Le *vice-signaling* est une forme de recherche d'attention. Comme l'explique Ruth Wodak, professeure émérite de linguistique à l'Université de Lancaster, c'est une stratégie courante de l'extrême droite : « violer constamment les tabous, et ainsi faire monter en intensité la dynamique de toute la conversation, tout en obtenant une attention médiatique immédiate, généralement en première page. » Cela fonctionne pour les outsiders politiques comme Trump ou Nigel Farage, qui brisent les barrières de l'establishment pour obtenir une couverture. Et même après avoir accédé au pouvoir, les provocateurs continuent souvent, comme l'a montré Silvio Berlusconi avec sa remarque à double sens sur Barack Obama – « jeune, beau et bronzé » – longtemps après avoir été Premier ministre italien.
Le *vice-signaling* misogyne a toujours été politiquement risqué, puisque les femmes constituent la moitié de l'électorat – même si certaines peuvent voter pour des candidats qui se moquent ouvertement d'elles. La récente recrudescence du sexisme radical semble moins viser à séduire les électeurs qu'à « enfoncer la porte » rhétoriquement pour le prochain provocateur.
L'escalade a été rapide : la remarque de Trump « *grab 'em by the pussy* » (plus tard qualifiée de « *locker room talk* ») a ouvert la voie à JD Vance pour affirmer que le Parti démocrate était dirigé par des « *childless cat ladies* » (plus tard minimisées comme du sarcasme), ce qui a ensuite conduit au discours « *daddy's home* » de Tucker Carlson à la veille de l'élection (« Papa est furieux. Et quand papa rentre à la maison, vous savez ce qu'il dit ? "Tu as été une mauvaise fille... tu vas recevoir une bonne fessée tout de suite" »). Pour être juste, cette dernière remarque ne visait pas littéralement... Certains conservateurs soutiennent que les libéraux ont métaphoriquement « *become women* ». Plus concrètement, les nationalistes chrétiens ont commencé à promouvoir l'idée que le vote devrait se faire par foyer – privant ainsi effectivement les femmes de leur droit de vote –, une opinion récemment amplifiée sur les réseaux sociaux par le secrétaire américain à la Défense, Pete Hegseth.
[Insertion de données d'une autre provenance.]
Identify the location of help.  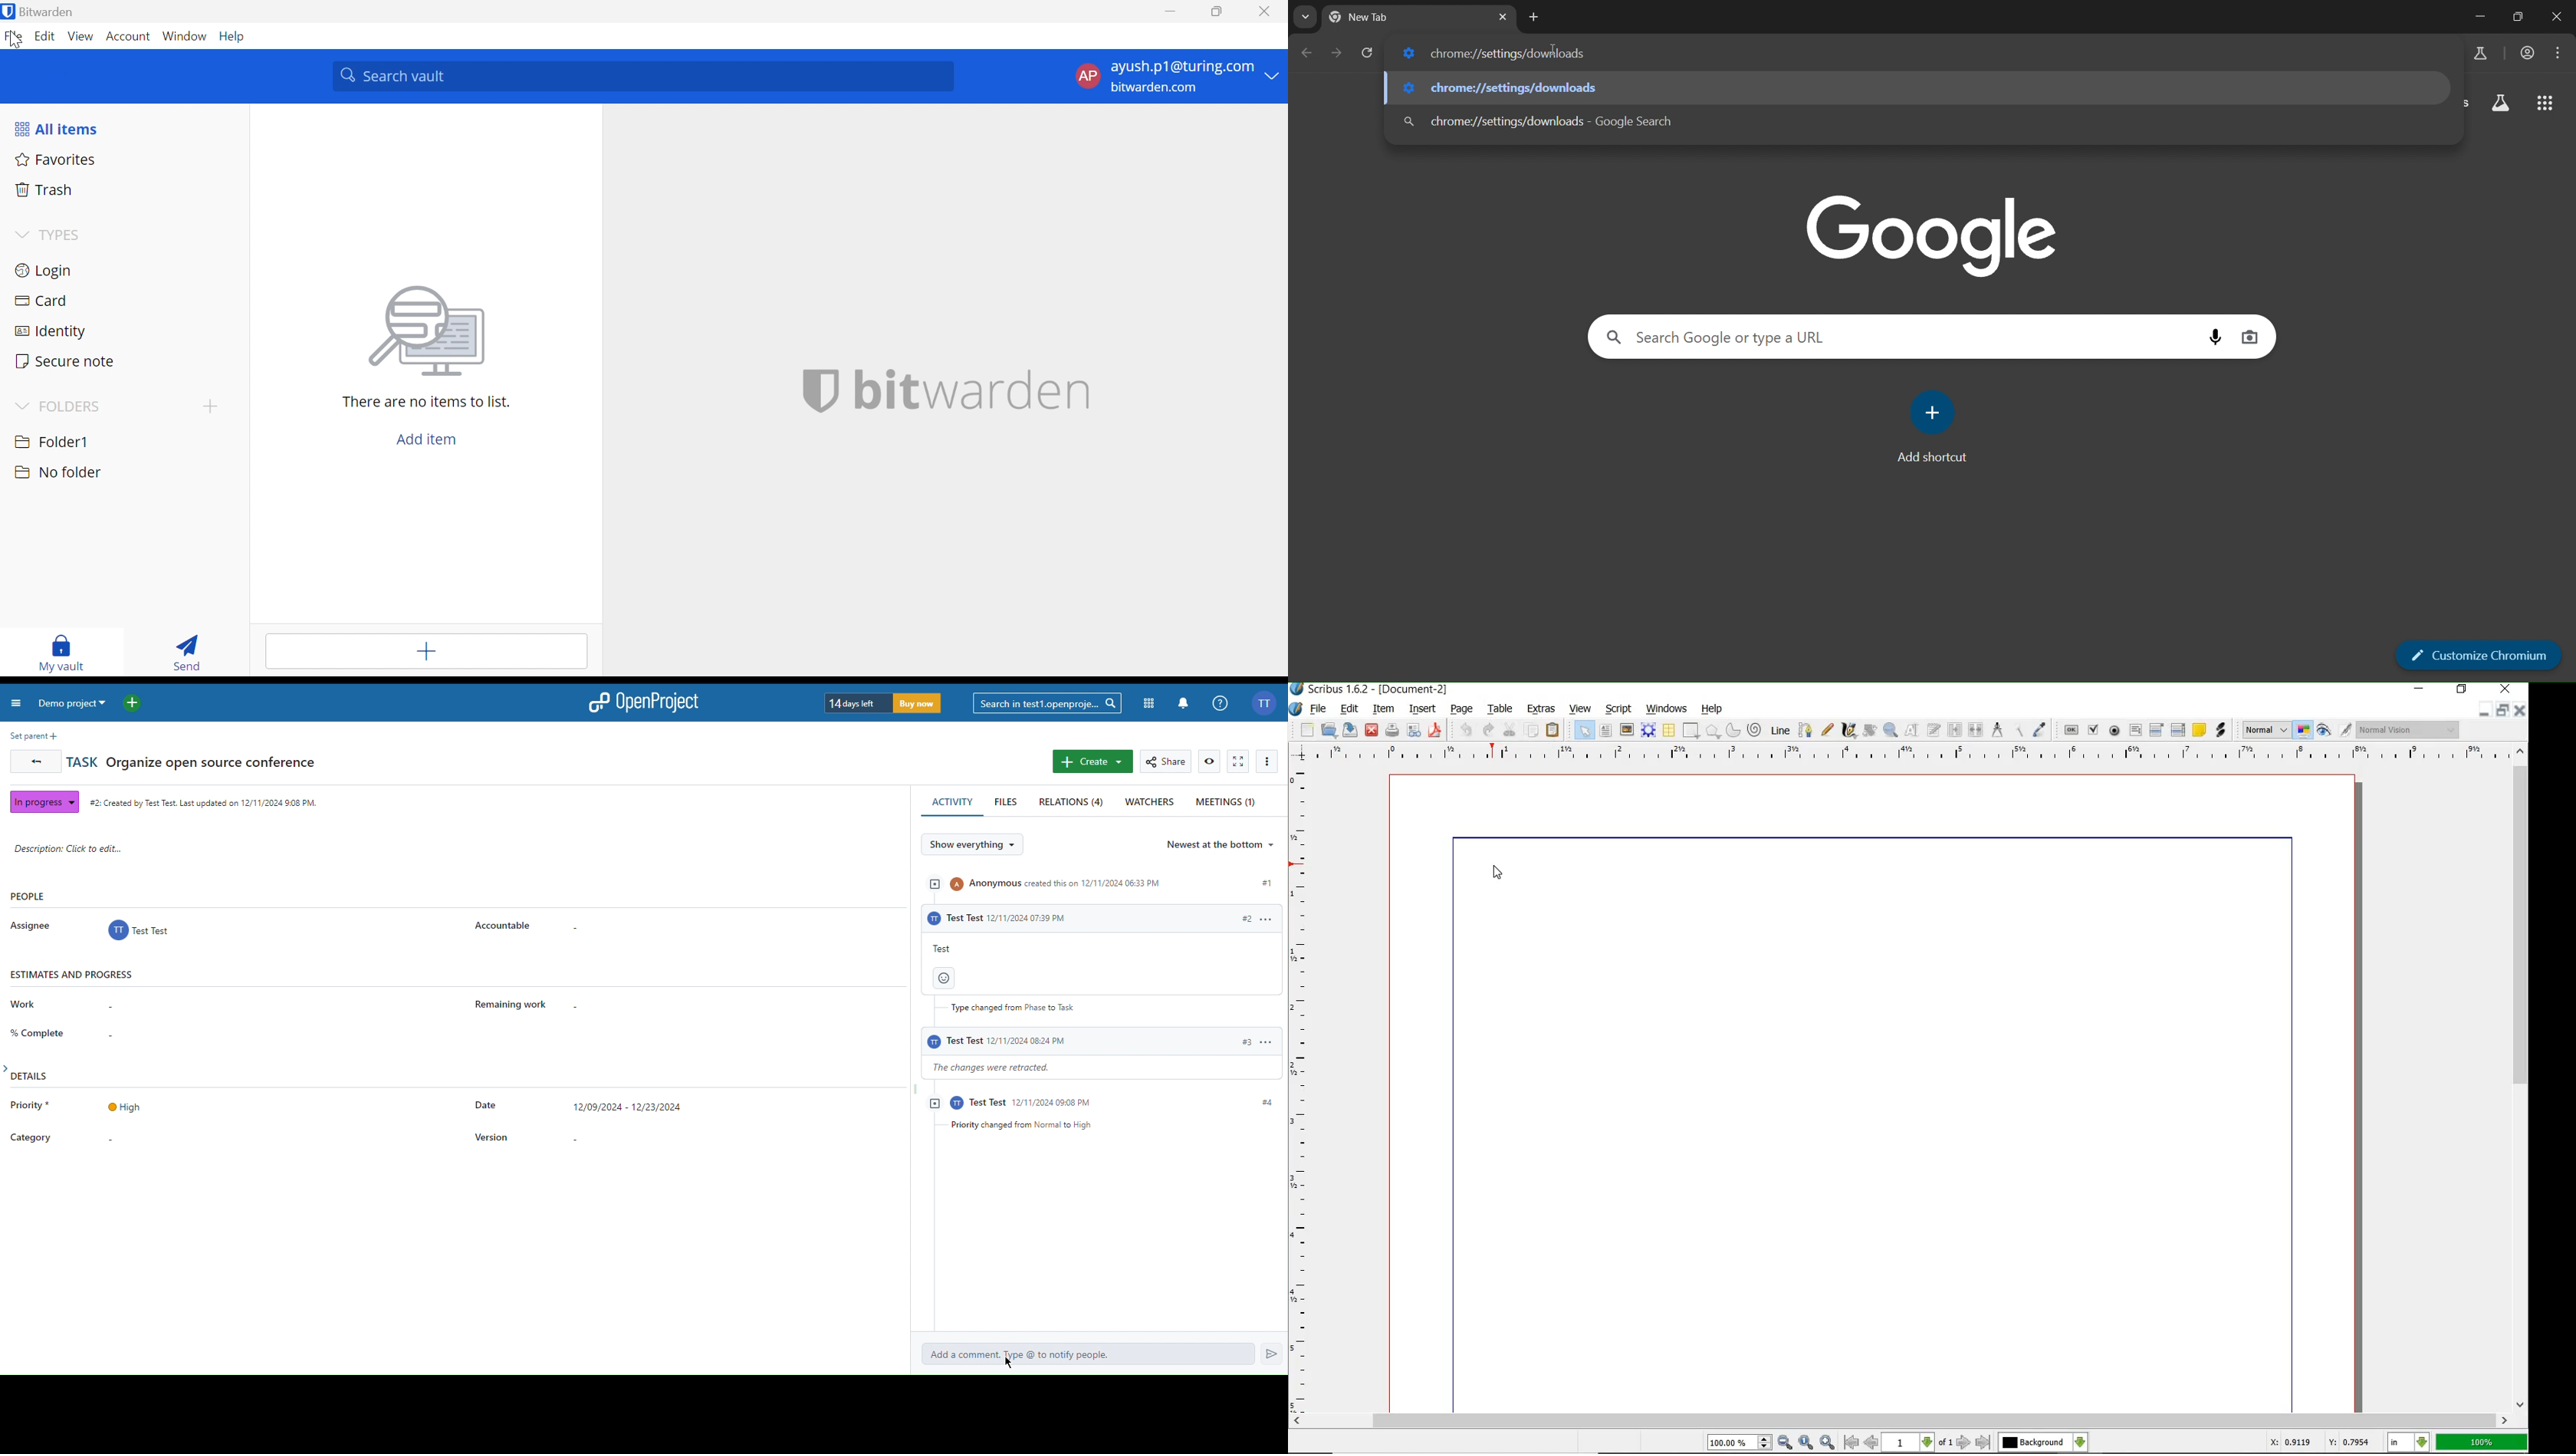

Chaque fois qu'un homme politique exprime une misogynie ouverte sans en subir les conséquences, cela enhardit ses alliés. Ces signaux modifient le climat politique. Comme l'explique Tim Bale, professeur de politique à l'Université Queen Mary de Londres, « les préférences des gens sont endogènes autant qu'exogènes » – ce qui signifie que les événements politiques façonnent l'opinion publique tout autant que les expériences personnelles. Les hommes politiques d'aujourd'hui font des déclarations alarmantes, transgressant les tabous, qui créent une aspiration au calme. Ainsi, lorsque Donald Trump apparaît à une conférence de presse de bonne humeur, sans menacer de déportations ou d'invasions, cela provoque une vague de soulagement qui ressemble à de la détente, voire à de la camaraderie. C'est une forme de lien traumatique.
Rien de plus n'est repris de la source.